Assignment:
In the entries that follow, find the word "This" and report each line it is on.

Records for processing:
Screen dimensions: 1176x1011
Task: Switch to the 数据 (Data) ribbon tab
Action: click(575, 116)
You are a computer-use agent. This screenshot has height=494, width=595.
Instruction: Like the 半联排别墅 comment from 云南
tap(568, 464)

--

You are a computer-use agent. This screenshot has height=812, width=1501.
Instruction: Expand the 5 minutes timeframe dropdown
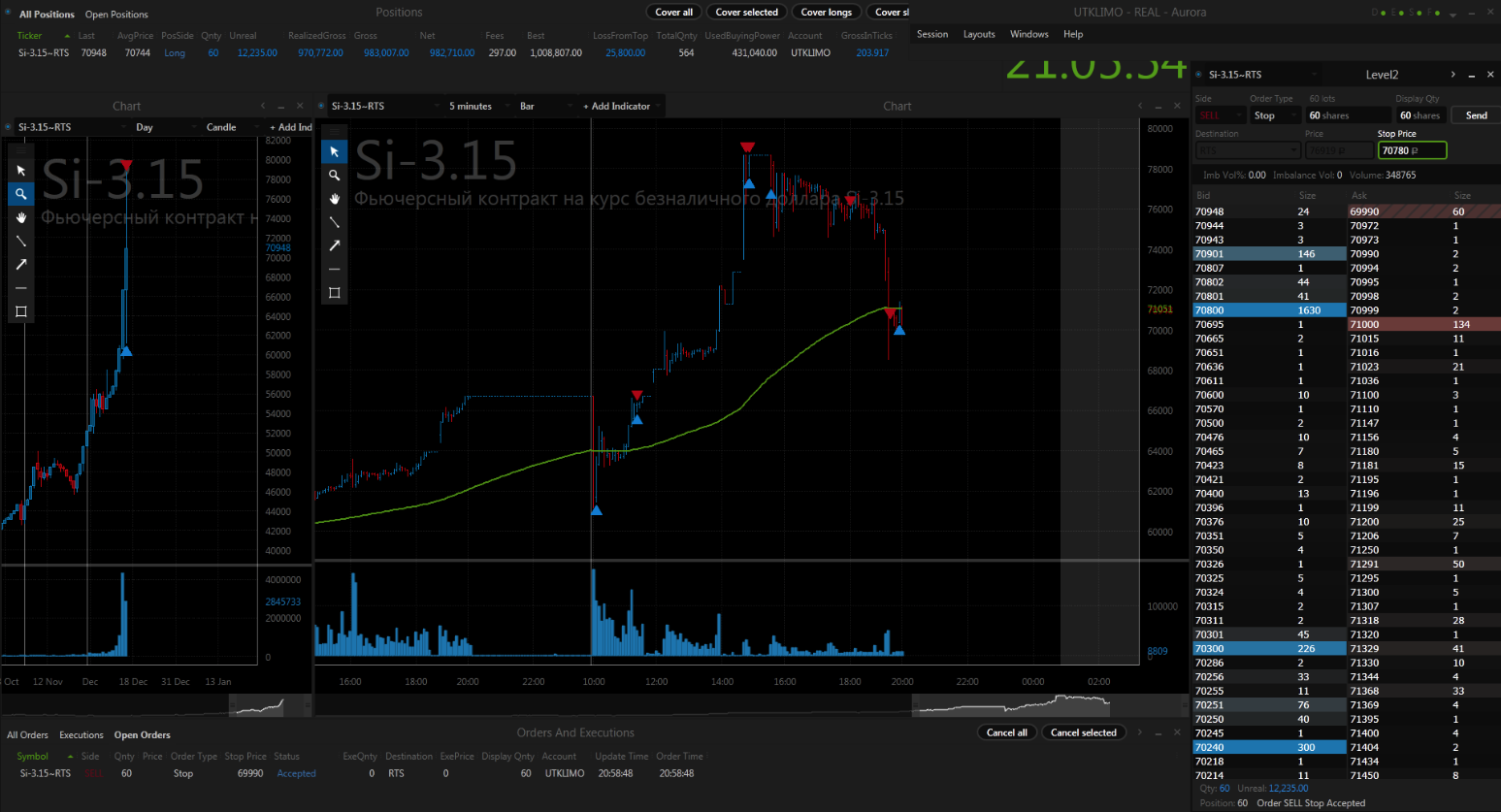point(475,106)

* * *

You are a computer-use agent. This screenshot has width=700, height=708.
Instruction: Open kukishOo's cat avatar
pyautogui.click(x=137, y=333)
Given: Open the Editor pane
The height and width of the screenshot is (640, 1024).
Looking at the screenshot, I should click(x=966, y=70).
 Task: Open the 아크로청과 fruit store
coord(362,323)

Completed exercise:
You are a computer-use agent. This screenshot has height=494, width=595.
You are a computer-use agent. This screenshot has height=812, width=1501.
You are a computer-use agent. This screenshot has width=700, height=708.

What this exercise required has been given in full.